Bos Louis Vuitton Orang Terkaya di Industri Fashion, Kalahkan Mark Zuckerberg

Daniel Ngantung - wolipop Jumat, 13 Apr 2018 15:47 WIB
Presiden Moët Hennessy Louis Vuitton (LVMH) Bernard Arnault. (Foto: Getty Images) Presiden Moët Hennessy Louis Vuitton (LVMH) Bernard Arnault. (Foto: Getty Images)

Paris - Bernard Arnault, presiden Moët Hennessy Louis Vuitton (LVMH), menjadi satu dari lima orang terkaya di dunia. Berada di urutan keempat, bos perusahaan yang menaungi Louis Vuitton dan Christian Dior itu mengalahkan pendiri Facebook, Mark Zuckerberg.

Menurut data Bloomberg Billionaires Index, kekayaan pengusaha asal Prancis ini mencapai US$ 74,8 miliar atau sekitar Rp 1.200 triliun. Nilai tersebut berhasil mengalahkan kekayaan Mark Zuckerberg. Dengan harta bernilai US$66,5 miliar, Mark Zuckerberg harus puas bertengger di urutan ketujuh.

Baca Juga: Louis Vuitton Ditinggal Desainernya, Ada Apa?

Bernard Arnault di fashion show Louis Vuitton. Bernard Arnault di fashion show Louis Vuitton. (Foto: Getty Images)

Menghitung kekayaan para pengusaha dan konglomerat, Bloomberg Billionaires Index selalu diperbaharui setiap harinya. Per 13 April 2018, posisi teratas diduduki oleh bos Amazon, Jeff Bezos, yang kekayaannya bernilai US$ 121 miliar. Menyusul di urutan kedua, pendiri Microsoft Bill Gates dengan kekayaan yang mencapai US$ 91 miliar.

Bernard Arnault bukan satu-satunya konglomerat fashion yang termasuk dalam lima besar. Amancio Ortega, sang pendiri Zara berada di posisi kelima. Kekayaan Ortega mencapai US$ 68,2 miliar atau sekitar Rp 900 triliun.

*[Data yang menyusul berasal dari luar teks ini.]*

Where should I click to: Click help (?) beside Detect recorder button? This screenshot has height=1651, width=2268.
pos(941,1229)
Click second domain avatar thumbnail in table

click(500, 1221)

Kiprah Bernard Arnault di industri mode mulai meroket saat menduduki jabatan CEO Christian Dior pada 1985. Di bawah arahan Bernard Arnault, nama Dior semakin melejit dengan keuntungan besar yang memotivasinya untuk mendirikan grup LVMH.

Baca Juga: Kalahkan Gucci, Louis Vuitton Brand Fashion Paling Berpengaruh di 2017


Bernard Arnault dan aktris Charlize Theron, brand ambassador Dior. Bernard Arnault dan aktris Charlize Theron, brand ambassador Dior. (Foto: Getty Images)

Dikutip dari Business of Fashion, dalam kurun 11 tahun, nilai LVMH naik 15 kali lipat, diikuti dengan keuntungan yang berlipat-lipat ganda. Semuanya berkat strategi Bernard, yakni melakukan program desentralisasi pada setiap anak perusahaan serta fokus mengangkat keunikan setiap merek yang dinaungi LVMH.

LVMH saat ini memayungi sederet merek besar di industri fashion dan kecantikan. Selain Louis Vuitton dan Dior, ada pula Givenchy, Marc Jacobs, Pucci, Fendi, Donna Karan, Berluti, Bulgari dan Sephora.